One notable area of progress in international cooperation on AI has been development of transnational AI ethical principles. As outlined above, this subject has been a common thread in government policies as well as a frequent focus of frameworks developed in civil society, academia, and industry. These reflect shared democratic liberal values and concerns that AI develop in ways that is nondiscriminatory and protects and respect values including human dignity, autonomy, and privacy. As outlined, important progress has already been made developing common AI ethical principles. This progress is reflected in the OECD Principles on AI, which incorporate the elements discussed above and reflect approval by ministers of the 37 member countries after broad consultation. Translating these principles into a common approach to AI regulation can reinforce AI ethical outcomes and reduce opportunities for regulatory arbitrage that undermine such goals.

However, even a common approach to AI ethics can produce divergence likely to create barriers to AI innovation and diffusion when translated into domestic regulation without international coordination. As these AI regulatory efforts take shape, international cooperation can minimize unnecessary divergence and find areas where alignment is possible. This includes areas such as assessing AI risk, developing international AI standards, and to the conformity assessment of AI products.

Response to China

The focus on ethical AI also reflects concerns among democratic states about China’s development and deployment of AI. China has already shown how its political values have led to the use of AI to surveil and control in ways that are unacceptable in the U.S. and other democratic countries. AI is also being exported to other governments with authoritarian goals; in 2018, Freedom House documented 18 countries that purchased AI surveillance tools from China. Such policies have led Western countries to explore working together in response, with European Commission President von der Leyen explaining their proposal to strengthen the transatlantic partnership in part as a response to “an illiberal China.”

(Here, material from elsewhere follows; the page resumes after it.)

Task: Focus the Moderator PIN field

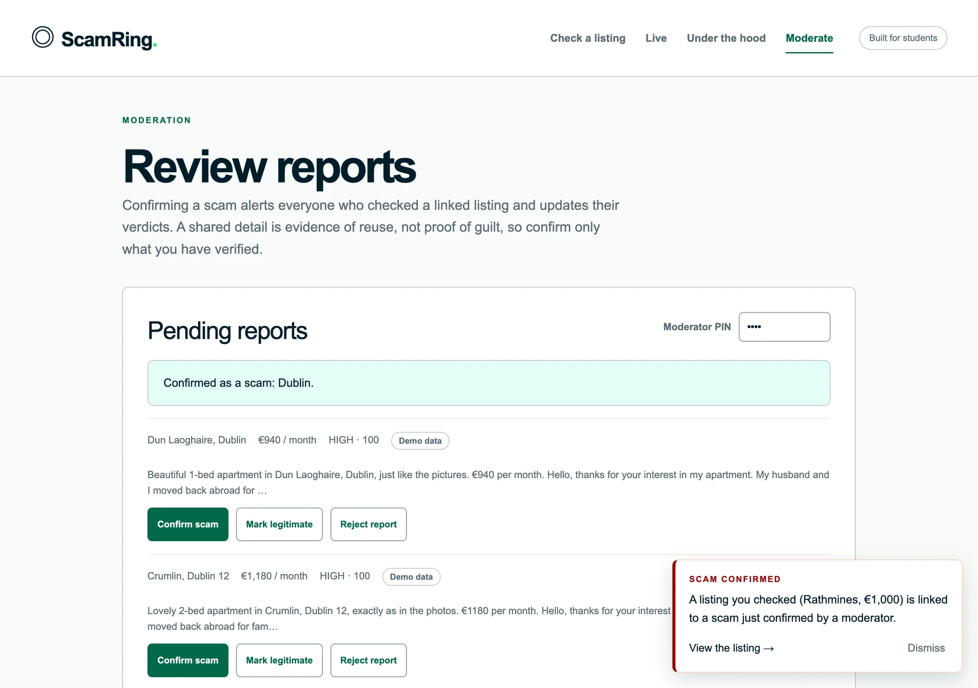Action: [784, 327]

The sheer size of China, its access to population-scaled datasets, and its willingness to use state power to boost domestic AI at the expense of AI developed elsewhere, also presents unique challenges to a model for successful AI development driven by markets and open flows of technology and information. These challenges arise from government-sponsored cyber theft of commercial technology, state-directed strategic acquisition of western technology, forced data localization requirements, and restrictions on data flows and access to the Chinese market for American and other technology companies. These challenges on AI underscore the need for coordination on AI to support a market-based approach to AI development where gains can be captured broadly, especially given the potential of AI deployment for good.

Potential friction in trade and commerce

A common approach to AI ethics alone is unlikely to provide sufficient glue for robust cooperation on AI. Just as unilateral regulation in the name of ethics can erect barriers to trade, other AI policies can have the same effect. Some government efforts to capture the economic benefits from AI is driving mercantilist policies aimed at boosting domestic AI development in the name of digital sovereignty. Such policies may have negative spillovers, such as restrictions on access to data, data localization, discriminatory investment, or disproportionate compliance requirements that can hamper economic growth and gains from AI. International cooperation is needed here to address the risks of protectionism and avoid trade tensions that limit the global potential of AI.

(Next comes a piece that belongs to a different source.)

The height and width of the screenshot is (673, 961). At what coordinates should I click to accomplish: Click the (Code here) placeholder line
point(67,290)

Ensure AI addressing global development needs

International cooperation on AI is also required to ensure that the capacity to develop and use AI is distributed globally and not confined to some developed countries. The number of countries reported in the OECD AI observatory shows the broad interest in harnessing the benefits of AI everywhere. Realizing this interest will require building global capacity for AI development and its application and advocating for policies that support innovation and R&D, including access to data, talent, and computing capacity. Indeed, how the rest of the world develops and uses AI presents the U.S. a key opportunity for global leadership on AI development and norms and in support of broader development needs.

Existing international governance efforts affecting AI

As governments carry out their international cooperation aspirations, there is a range of international efforts developing rules and norms around technology and data that have implications for AI.

The G-7

The G-7 (Canada, France, Germany, Italy, Japan, the U.K., the U.S., with the EU participating) has been particularly focused on AI. It initiated the Global Partnership for AI (GPAI), promoted by Canada during its G-7 presidency in 2018, and then picked up by France during its 2019 G-7 presidency. The U.S. joined in May 2020.

With the U.S. joinder, the GPAI launched as a multistakeholder initiative that includes 18 countries and the EU. It is perhaps the most comprehensive effort to establish a common understanding and approach to AI. GPAI has four working groups of stakeholders and officials focused on Responsible Development, Use and Governance of AI, Data Governance, Innovation and Commercialization, and the Future of Work. This structure is valuable for its incorporation of nongovernmental stakeholders and experts into the workstreams.

The G-20

The broader G-20, which includes China, Russia, and Saudi Arabia, also has made AI a subject of discussions. Key outcomes include a set of AI principles (based on the OECD AI Principles) as part of the 2019 Osaka G-20 and ongoing G-20 work that focuses on developing a human-centered approach to AI. Related G-20 work affirming the importance of data free flow with trust and data flows is also important for AI development.

OECD

The 37-member OECD has several strands of AI-related work. Through its consultative processes, it developed the recommended policy principles adopted by its Council of Ministers, which are reflected in the G-20 statement and present a useful consensus on broad AI issues. The OECD continues to do research to inform government AI policies and it operates an observatory that tracks policy developments, research, and data available via a web portal. It also functions as the secretariat for GPAI.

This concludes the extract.